Render the material starting at the line that contains "Where should I click to: Click the Qafë" and ending at the line that contains "Pick the blue" as a Markdown table with the columns Row and Line. Number each line in order and leave out any blank lines.
-----
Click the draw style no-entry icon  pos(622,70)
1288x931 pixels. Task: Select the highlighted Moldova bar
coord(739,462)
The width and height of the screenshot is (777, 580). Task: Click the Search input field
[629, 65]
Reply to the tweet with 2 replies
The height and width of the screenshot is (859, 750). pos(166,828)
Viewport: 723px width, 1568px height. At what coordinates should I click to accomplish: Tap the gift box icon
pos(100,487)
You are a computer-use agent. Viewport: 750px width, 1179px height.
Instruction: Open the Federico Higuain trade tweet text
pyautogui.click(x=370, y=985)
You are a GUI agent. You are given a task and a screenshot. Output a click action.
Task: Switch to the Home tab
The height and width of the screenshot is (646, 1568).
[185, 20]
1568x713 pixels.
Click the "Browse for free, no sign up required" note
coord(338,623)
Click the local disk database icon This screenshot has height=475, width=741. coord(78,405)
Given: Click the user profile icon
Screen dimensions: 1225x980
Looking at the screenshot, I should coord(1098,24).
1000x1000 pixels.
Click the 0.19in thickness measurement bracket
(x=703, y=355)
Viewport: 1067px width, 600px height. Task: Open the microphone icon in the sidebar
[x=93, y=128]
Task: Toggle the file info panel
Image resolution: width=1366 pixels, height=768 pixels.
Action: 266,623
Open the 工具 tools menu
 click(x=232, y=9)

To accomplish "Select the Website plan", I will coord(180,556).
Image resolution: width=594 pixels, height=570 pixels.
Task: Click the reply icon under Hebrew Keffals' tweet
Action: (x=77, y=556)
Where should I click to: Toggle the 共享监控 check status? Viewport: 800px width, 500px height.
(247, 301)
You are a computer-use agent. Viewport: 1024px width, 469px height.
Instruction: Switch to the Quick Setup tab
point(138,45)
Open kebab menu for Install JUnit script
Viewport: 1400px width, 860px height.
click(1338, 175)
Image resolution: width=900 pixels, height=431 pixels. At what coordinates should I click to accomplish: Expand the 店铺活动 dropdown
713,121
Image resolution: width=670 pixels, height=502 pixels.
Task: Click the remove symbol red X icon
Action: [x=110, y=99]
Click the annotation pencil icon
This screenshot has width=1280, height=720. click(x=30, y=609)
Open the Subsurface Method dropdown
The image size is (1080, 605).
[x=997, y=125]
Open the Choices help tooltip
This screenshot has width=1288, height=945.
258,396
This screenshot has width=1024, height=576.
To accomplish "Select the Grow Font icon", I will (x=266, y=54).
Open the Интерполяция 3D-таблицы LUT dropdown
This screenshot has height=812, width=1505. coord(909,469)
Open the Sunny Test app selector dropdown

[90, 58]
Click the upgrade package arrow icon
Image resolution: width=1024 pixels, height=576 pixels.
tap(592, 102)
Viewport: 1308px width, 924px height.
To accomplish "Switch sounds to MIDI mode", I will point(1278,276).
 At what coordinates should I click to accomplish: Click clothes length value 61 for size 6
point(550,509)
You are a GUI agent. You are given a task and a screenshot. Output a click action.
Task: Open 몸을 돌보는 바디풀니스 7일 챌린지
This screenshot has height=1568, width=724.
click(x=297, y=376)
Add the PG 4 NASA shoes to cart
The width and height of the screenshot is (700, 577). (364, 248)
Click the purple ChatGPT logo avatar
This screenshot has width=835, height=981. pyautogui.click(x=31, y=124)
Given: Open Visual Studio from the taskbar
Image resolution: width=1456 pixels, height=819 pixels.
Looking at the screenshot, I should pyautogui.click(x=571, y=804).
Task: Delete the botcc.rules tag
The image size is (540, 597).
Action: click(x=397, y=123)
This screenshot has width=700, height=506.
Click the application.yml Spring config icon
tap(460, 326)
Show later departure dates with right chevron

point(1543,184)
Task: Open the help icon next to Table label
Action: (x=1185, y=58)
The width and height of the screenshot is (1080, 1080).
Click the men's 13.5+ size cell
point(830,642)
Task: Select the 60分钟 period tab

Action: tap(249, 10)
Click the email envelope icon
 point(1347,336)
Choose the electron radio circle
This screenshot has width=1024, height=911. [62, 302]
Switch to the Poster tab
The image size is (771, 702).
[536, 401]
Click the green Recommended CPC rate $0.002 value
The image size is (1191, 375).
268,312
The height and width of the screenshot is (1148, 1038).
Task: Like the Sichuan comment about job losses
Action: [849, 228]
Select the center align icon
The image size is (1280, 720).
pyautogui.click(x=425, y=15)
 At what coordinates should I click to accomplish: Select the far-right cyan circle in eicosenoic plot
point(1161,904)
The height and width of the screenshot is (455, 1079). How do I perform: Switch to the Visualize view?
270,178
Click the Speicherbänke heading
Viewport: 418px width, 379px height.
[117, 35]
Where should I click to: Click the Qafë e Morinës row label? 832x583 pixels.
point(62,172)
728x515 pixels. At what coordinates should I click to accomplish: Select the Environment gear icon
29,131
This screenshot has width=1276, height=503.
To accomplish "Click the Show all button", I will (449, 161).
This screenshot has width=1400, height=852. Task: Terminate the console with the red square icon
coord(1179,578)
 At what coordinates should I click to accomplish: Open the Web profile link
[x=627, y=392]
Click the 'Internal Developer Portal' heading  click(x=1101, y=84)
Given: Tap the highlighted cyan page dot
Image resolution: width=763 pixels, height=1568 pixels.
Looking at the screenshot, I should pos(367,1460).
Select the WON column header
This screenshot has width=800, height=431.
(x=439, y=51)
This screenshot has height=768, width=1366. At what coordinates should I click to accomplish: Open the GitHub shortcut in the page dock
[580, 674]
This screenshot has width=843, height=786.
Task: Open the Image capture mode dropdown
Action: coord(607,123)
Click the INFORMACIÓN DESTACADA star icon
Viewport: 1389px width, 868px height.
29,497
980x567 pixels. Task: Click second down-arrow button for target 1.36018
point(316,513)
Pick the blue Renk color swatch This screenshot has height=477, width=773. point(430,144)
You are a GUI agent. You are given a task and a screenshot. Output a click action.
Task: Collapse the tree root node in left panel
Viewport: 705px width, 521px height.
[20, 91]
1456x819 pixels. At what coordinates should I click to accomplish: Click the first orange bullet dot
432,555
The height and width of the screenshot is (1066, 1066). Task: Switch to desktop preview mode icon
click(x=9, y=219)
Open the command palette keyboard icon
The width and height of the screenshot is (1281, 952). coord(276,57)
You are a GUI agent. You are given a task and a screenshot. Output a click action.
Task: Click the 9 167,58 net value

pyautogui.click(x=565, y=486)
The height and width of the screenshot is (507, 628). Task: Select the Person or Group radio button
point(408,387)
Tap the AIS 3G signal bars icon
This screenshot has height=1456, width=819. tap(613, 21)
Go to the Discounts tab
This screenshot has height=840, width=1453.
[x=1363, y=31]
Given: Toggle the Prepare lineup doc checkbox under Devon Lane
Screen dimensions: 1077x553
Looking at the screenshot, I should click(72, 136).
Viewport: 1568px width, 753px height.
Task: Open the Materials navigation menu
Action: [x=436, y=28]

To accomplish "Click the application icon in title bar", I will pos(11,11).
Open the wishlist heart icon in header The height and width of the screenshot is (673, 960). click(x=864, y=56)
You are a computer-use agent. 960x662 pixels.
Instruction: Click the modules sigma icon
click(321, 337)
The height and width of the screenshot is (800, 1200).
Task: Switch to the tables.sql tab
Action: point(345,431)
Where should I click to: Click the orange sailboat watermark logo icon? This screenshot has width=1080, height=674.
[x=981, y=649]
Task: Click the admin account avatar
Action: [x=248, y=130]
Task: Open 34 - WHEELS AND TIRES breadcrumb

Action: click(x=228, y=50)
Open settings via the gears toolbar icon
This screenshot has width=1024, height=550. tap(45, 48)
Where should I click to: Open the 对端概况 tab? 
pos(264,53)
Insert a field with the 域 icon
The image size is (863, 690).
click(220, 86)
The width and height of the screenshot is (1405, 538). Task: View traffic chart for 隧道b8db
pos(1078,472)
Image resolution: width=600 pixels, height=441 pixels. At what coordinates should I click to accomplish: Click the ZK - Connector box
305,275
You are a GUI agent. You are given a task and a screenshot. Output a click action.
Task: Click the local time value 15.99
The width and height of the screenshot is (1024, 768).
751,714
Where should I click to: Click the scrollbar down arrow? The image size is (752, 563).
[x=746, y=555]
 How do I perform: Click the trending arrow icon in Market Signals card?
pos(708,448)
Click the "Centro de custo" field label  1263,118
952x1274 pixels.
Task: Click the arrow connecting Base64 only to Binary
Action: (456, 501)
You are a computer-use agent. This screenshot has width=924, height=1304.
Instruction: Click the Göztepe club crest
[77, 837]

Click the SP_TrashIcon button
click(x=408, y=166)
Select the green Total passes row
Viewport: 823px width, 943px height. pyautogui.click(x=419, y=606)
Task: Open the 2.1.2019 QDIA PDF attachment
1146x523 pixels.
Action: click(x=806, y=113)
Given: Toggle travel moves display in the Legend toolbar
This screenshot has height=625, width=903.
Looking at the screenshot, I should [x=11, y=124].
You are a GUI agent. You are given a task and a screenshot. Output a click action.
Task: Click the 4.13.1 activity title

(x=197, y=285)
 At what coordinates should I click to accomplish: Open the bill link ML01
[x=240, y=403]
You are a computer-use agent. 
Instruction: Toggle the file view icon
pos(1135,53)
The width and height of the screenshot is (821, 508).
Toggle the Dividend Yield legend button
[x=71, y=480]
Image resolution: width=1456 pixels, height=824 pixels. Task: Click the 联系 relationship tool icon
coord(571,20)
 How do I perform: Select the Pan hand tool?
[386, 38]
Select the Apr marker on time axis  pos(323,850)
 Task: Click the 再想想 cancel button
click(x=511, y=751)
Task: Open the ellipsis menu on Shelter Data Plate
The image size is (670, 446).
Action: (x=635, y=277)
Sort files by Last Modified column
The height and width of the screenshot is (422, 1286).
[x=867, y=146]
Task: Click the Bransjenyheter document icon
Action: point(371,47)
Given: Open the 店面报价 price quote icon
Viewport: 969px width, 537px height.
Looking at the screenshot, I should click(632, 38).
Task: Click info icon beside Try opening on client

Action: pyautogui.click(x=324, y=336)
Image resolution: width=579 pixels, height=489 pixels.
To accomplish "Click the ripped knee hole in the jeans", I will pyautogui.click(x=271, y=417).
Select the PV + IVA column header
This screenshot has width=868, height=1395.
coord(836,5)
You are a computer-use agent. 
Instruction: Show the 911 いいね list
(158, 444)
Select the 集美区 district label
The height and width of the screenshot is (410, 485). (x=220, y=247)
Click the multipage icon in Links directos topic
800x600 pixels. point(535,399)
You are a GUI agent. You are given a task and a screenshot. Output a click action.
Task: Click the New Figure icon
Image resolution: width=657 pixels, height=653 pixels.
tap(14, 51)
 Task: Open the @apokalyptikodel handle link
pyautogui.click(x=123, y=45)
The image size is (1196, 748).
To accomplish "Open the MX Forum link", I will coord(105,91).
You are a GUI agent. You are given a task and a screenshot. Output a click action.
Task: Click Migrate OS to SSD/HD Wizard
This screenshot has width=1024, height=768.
-----
= ANSWER TO THE PROBLEM =
| Row | Line |
|---|---|
| 1 | Where should I click to: Click the Qafë e Morinës row label? 832x583 pixels. |
| 2 | point(62,172) |
| 3 | 728x515 pixels. At what coordinates should I click to accomplish: Select the Environment gear icon |
| 4 | 29,131 |
| 5 | This screenshot has width=1276, height=503. |
| 6 | To accomplish "Click the Show all button", I will (449, 161). |
| 7 | This screenshot has width=1400, height=852. Task: Terminate the console with the red square icon |
| 8 | coord(1179,578) |
| 9 |  At what coordinates should I click to accomplish: Open the Web profile link |
| 10 | [x=627, y=392] |
| 11 | Click the 'Internal Developer Portal' heading  click(x=1101, y=84) |
| 12 | Given: Tap the highlighted cyan page dot |
| 13 | Image resolution: width=763 pixels, height=1568 pixels. |
| 14 | Looking at the screenshot, I should pos(367,1460). |
| 15 | Select the WON column header |
| 16 | This screenshot has width=800, height=431. |
| 17 | (x=439, y=51) |
| 18 | This screenshot has height=768, width=1366. At what coordinates should I click to accomplish: Open the GitHub shortcut in the page dock |
| 19 | [580, 674] |
| 20 | This screenshot has width=843, height=786. |
| 21 | Task: Open the Image capture mode dropdown |
| 22 | Action: coord(607,123) |
| 23 | Click the INFORMACIÓN DESTACADA star icon |
| 24 | Viewport: 1389px width, 868px height. |
| 25 | 29,497 |
| 26 | 980x567 pixels. Task: Click second down-arrow button for target 1.36018 |
| 27 | point(316,513) |
| 28 | Pick the blue Renk color swatch This screenshot has height=477, width=773. point(430,144) |